SHIFTING TO LOCAL
The standardization of steel shipping containers in the 1950s revolutionized many industries.
Because of the containers it became possible to transport things more efficiently, which created the possibility to assemble products on one continent while selling them on another. In other words, the modern container was the key to unlock the potentials of the globalization process.
For decades, this lowered the price of commodities, while the oceans and the sky were filled with ships and plans transporting clothes, furniture, toys and home electronics from factories in Asia to department stores and shops in Europe and the US.
Globalization made the world smaller, but it also made it more mechanical, as though it wasn’t anything more than a supply chain in which containers could be endlessly shipped over vast distances.
The Covid-19-pandemic showed how vulnerable the system was. When not only individual countries but entire continents went into lockdown, supplies of everyday goods became scarce.
At the same time, people who were isolated in their homes began shopping online to a much larger extent than before, which raised the demand for many items.
As there were not enough container ships to meet this new need, the cost of shipment increased rapidly. When the pandemic was followed by Russia’s invasion of Ukraine, the situation worsened.
In the spring of 2022, American Treasury Secretary Janet Yellen stated that, “Our supply chains are not secure, and they’re not resilient. And I think that’s something, in terms of long-risk to the US and to other countries, that’s a threat that needs to be addressed.” She was not alone in this sentiment.

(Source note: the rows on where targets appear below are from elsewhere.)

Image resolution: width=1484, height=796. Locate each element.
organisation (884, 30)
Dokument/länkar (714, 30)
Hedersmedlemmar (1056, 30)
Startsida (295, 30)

Already after the 2008 economic crisis, many companies began to rethink the values of globalization, to instead explore an older and more tradition concept, that of regionalization.
Briefly summarized, this means bringing manufacturing and consumption geographically closer together. Producing goods closer to where the consumers are eliminates unnecessary transports, which is not only more efficient but also better for the environment.

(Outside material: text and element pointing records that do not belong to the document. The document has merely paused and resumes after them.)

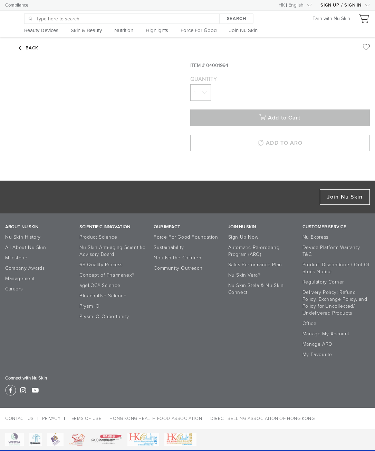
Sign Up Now (243, 237)
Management (20, 278)
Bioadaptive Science (102, 296)
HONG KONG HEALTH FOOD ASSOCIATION (155, 418)
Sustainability (169, 247)
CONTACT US (19, 418)
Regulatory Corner (323, 282)
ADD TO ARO (279, 143)
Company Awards (25, 268)
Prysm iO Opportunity (104, 316)
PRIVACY (51, 418)
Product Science (98, 237)
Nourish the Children (177, 258)
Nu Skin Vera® (244, 275)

Today, this is not merely a prognosis of what might happen in a distant future, but an outline of a shift that is already occurring.

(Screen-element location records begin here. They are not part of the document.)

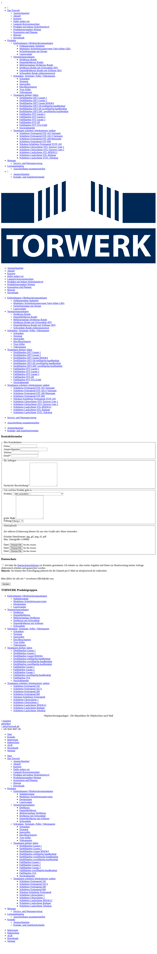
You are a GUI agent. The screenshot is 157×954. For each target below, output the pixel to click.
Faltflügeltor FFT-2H (29, 122)
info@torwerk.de (10, 735)
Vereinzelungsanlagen (24, 57)
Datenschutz (13, 751)
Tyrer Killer (25, 89)
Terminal (23, 81)
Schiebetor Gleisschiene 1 (26, 708)
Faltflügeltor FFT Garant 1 (32, 114)
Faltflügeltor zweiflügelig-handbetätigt (32, 684)
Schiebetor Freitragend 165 (26, 695)
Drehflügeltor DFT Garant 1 (33, 97)
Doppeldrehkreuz (21, 624)
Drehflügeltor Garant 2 (24, 662)
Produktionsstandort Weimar (27, 29)
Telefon (7, 452)
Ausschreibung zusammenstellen (29, 168)
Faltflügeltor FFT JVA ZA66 (33, 125)
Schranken (24, 78)
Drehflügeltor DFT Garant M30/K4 (36, 103)
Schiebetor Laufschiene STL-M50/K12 (38, 152)
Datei (6, 553)
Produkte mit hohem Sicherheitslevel (31, 26)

During the last decade, companies have moved factories closer to consumers.
One important factor that once drove production to Asia was the high cost of production in Europe, but today salaries in China have reached the same level as in Portugal and Greece, while at the same time many jobs have been automated.
Many consumers don’t consider where their goods are produced.
What they do care about, is that it is available online and that it arrives on time.
This desire for smooth transports is one of the strongest driving forces in the shift from globalization to regionalization, turning “locally produced” from a meaningless buzz word into a signifier of the current paradigm shift happening across the world.